The ORM will own ITSCM and Capacity risks and provide guidance and support to key stakeholders and technical support teams to manage, mitigate and eradicate their specific risks. They manage plans to test Disaster Recovery and resilience, and forecast capacity trends, ensuring threats to live services associated with the processes owned, and other potential service impacting factors have the appropriate action plans. They will create the annual Capacity Plan and manage the On Premise Hosting Site Recovery Plan.

The ORM makes use of reporting tools and dashboards to report performance, they maintain historical data to identify trends and analyse emerging issues.

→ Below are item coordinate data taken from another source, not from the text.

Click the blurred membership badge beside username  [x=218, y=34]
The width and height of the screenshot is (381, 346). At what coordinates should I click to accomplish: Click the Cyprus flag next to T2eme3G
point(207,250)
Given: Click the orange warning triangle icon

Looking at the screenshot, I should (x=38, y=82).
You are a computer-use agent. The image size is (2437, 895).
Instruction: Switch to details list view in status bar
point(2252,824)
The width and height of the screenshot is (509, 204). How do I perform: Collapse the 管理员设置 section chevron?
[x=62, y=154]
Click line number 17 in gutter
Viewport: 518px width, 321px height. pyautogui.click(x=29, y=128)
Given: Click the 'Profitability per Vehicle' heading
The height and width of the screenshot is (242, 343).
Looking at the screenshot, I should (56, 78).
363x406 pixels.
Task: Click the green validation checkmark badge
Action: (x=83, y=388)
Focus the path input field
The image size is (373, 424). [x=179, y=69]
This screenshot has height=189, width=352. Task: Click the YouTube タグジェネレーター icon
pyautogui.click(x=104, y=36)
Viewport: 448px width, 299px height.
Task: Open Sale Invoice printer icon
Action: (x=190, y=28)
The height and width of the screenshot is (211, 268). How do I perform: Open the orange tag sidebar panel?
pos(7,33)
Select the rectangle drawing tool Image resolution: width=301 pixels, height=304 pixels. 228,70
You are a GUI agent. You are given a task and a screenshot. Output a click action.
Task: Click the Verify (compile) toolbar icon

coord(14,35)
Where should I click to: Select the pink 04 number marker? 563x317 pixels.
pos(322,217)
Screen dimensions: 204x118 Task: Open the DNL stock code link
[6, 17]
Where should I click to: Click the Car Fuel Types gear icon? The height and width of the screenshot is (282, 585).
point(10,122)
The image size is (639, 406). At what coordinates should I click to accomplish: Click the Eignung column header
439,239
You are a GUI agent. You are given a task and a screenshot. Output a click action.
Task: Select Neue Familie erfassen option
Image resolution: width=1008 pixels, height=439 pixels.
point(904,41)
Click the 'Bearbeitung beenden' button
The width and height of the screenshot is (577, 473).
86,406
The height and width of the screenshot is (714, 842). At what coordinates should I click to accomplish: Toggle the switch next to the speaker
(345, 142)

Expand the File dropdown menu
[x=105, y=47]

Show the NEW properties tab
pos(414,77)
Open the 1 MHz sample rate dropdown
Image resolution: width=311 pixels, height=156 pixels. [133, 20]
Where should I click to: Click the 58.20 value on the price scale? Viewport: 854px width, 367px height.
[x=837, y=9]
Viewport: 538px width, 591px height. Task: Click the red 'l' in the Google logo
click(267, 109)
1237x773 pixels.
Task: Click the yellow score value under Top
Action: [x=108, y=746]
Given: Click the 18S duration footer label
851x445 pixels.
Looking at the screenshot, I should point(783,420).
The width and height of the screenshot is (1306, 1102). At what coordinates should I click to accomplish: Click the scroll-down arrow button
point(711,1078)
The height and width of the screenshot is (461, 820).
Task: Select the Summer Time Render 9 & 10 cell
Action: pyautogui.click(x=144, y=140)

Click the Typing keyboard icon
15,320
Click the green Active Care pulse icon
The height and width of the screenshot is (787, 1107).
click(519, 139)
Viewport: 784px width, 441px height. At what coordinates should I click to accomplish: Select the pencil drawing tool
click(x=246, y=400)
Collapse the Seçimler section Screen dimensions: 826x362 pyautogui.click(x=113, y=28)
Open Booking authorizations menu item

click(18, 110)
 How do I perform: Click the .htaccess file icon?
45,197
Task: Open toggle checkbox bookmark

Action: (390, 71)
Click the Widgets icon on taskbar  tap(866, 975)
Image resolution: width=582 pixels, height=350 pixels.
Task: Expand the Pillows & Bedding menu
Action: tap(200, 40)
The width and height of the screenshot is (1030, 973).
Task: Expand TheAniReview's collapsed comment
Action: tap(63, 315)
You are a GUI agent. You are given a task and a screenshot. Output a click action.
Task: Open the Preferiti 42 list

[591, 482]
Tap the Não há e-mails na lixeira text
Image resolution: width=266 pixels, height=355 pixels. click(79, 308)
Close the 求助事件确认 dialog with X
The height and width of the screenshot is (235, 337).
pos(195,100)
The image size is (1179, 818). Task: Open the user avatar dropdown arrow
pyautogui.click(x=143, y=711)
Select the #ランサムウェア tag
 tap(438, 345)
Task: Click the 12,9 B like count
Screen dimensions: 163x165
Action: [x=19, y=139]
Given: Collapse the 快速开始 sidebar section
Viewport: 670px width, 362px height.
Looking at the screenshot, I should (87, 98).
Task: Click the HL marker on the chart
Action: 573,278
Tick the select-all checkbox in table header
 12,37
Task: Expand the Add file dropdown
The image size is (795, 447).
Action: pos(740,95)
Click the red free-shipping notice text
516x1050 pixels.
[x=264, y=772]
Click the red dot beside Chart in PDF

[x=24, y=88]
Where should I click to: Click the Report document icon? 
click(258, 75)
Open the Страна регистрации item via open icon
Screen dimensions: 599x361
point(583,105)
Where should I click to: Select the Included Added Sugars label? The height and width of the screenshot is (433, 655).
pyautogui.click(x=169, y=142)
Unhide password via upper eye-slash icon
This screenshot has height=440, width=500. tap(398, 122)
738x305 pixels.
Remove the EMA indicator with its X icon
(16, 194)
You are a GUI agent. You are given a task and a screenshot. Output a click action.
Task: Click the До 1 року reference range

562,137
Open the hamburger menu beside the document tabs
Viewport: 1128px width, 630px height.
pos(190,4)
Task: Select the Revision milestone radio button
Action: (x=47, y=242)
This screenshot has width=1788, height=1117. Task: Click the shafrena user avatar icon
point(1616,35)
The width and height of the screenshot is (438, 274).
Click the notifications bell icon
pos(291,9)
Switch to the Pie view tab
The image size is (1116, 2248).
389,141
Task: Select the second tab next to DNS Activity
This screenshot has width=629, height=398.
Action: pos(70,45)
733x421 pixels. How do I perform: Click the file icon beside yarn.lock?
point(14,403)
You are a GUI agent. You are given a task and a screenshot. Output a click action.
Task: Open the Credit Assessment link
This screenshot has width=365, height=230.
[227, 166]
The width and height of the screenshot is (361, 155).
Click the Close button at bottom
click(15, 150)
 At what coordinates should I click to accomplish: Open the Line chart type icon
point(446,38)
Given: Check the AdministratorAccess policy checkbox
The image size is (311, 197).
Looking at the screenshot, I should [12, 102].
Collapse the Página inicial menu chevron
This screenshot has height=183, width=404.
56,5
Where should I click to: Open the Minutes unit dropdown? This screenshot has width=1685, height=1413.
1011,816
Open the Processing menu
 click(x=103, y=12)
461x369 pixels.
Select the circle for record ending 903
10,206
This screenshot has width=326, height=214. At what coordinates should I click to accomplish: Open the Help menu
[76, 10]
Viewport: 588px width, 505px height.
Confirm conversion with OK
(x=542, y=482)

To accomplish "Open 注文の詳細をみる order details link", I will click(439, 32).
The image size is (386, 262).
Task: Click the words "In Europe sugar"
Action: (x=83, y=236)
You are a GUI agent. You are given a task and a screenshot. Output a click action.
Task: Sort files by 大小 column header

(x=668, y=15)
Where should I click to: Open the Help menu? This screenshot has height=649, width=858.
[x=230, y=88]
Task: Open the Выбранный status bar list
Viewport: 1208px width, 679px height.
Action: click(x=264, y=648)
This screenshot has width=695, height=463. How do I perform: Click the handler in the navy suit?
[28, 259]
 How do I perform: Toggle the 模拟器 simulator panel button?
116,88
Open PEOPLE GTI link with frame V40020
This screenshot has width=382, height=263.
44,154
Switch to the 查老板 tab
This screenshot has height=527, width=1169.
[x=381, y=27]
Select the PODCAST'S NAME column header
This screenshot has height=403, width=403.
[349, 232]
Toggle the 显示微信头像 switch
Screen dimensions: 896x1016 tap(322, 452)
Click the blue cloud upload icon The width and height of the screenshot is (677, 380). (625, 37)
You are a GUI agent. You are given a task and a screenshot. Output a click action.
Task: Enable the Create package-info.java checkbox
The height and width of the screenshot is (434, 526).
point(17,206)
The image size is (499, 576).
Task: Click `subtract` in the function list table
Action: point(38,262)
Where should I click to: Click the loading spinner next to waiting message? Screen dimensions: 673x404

Key activities relevant to all Operations Resilience Managers are:

  • Manage the capacity of Digital Services and its environments, taking account of capacity and performance limits for all components of the service. Assess and forecast the impact of capacity issues affecting live service operation and the consequential effects it may have on the wider estate.
  • Assure and report on the Resilience and Disaster Recovery Capability of all DWP’s IT services, maintaining and managing the on-premise datacentre recovery plan. Engaging with Technical and Delivery leads to drive performance improvement, identifying and managing opportunities, understanding their goals to ensure Service Continuity requirements support business need.
  • Co-ordinate relationships with a range of stakeholders to ensure they provide value for money services and manage relationships with both internal and external projects, technical teams, service management and contractors.
  • Outline the necessity for DR failover, data recovery testing and Capacity planning, exploring standard options and those that can be tailored to suit the needs of individual technical services.
  • Give advice and guidance, engaging throughout the delivery lifecycle to ensure policies and procedures are considered and that governance measures are understood. Providing consultancy to stakeholders during monthly reviews and on an ad hoc basis.
  • Review performance and Operational Resilience Factors with Business Service Owners, managing action plans and identifying improvements as the requirement arises.
  • Understand and focus on customer business objectives, quality, service excellence, customer satisfaction and zero tolerance to production outages.
  • Support the Major Incident Management process following a Disaster or Major Incident event, in restoring live service as quickly and safely as possible with the smallest possible business impact and ensuring communications are issued as appropriate.
  • Assess the impact of current issues affecting live service operation and the consequential effects it may have, from a Capacity and Disaster Recovery perspective, on the wider estate. This would involve application of contracts, finance, technology and complexity, service support arrangements, current performance of the service, future change to the service and other aspects impacting on the service including production operational service risks and issues.
  • Review the performance of the business services, associated risks and issues with Technical and Business Service Owners.
  • Understand and focus on customer business objectives, quality, service excellence, customer satisfaction and zero tolerance to production outages.
  • Facilitate and manage service-related incidents from a Capacity and Disaster Recovery perspective and its communications through tracking, prioritising problems and operating between the Command Centre and other Digital services (e.g. Operational Areas, Service Management, Service Desk), to ensure services are quickly and safely restored with the smallest possible business impact.

There may be a requirement to join a rota for 'on-call' support. Further details will be given to those candidates invited for interview.